Free Energies of Ion Binding in the Bacterial CLC-ec1 Chloride Transporter with Implications for the Transport Mechanism and Selectivity.

Abstract

The chloride channel/transporter family of proteins facilitates anion transport across biological membranes. There is extensive physiological and bioinformatic evidence that the channels and transporters are closely related. Each monomer of a homodimeric CLC transport protein contains a narrow selectivity filter. Investigating the ion binding properties inside the filter is crucial for understanding key mechanistic states during ion transit.
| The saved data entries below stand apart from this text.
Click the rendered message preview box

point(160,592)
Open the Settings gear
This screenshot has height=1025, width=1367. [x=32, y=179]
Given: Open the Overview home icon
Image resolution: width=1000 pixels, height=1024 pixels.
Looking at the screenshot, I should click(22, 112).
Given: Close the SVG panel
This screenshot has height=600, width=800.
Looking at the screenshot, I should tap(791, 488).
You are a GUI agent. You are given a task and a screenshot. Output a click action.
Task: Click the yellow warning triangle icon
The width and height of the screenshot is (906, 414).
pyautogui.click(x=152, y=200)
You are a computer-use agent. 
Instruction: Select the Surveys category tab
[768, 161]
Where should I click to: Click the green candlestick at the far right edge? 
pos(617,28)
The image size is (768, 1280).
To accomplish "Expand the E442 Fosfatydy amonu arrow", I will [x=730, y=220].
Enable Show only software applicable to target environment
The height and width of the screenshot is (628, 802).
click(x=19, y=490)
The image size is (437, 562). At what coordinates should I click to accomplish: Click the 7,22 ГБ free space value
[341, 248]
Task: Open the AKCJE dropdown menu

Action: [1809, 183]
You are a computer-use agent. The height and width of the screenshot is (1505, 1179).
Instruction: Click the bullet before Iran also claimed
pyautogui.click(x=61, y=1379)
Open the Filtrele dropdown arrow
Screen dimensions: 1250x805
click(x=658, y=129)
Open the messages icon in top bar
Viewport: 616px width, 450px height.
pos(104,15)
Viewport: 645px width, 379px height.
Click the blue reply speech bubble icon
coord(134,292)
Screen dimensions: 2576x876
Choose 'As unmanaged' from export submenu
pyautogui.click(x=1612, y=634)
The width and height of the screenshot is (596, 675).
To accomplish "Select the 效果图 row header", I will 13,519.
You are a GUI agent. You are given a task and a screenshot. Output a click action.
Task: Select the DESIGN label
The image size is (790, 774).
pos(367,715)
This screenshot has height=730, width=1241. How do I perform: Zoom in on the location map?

Here computer simulations are used to explore the free energies of Cl(-) ions in the binding sites of the wild-type CLC-ec1 transporter and its mutant E148A. Specifically, a local molecular field theory approach for free energy calculations is exploited to compute the absolute free energies in water and in the protein binding sites. The calculations indicate a close synergy between anion binding and protonation of the external glutamate gate. Electrostatic differences between the bacterial CLC-ec1 and eukaryotic CmCLC transporters revealed by these and other simulations help to rationalize the observed differing structures in the pore region. In addition, quantum chemical calculations on the F(-), Cl(-), and Br(-) ions in the central binding site are used to examine ion selectivity. The calculations show a significant extent of charge transfer from the ion to the nearby residues. The computed free energies, in conjunction with experimental measurements, place constraints on proposed mechanisms for the transport cycle.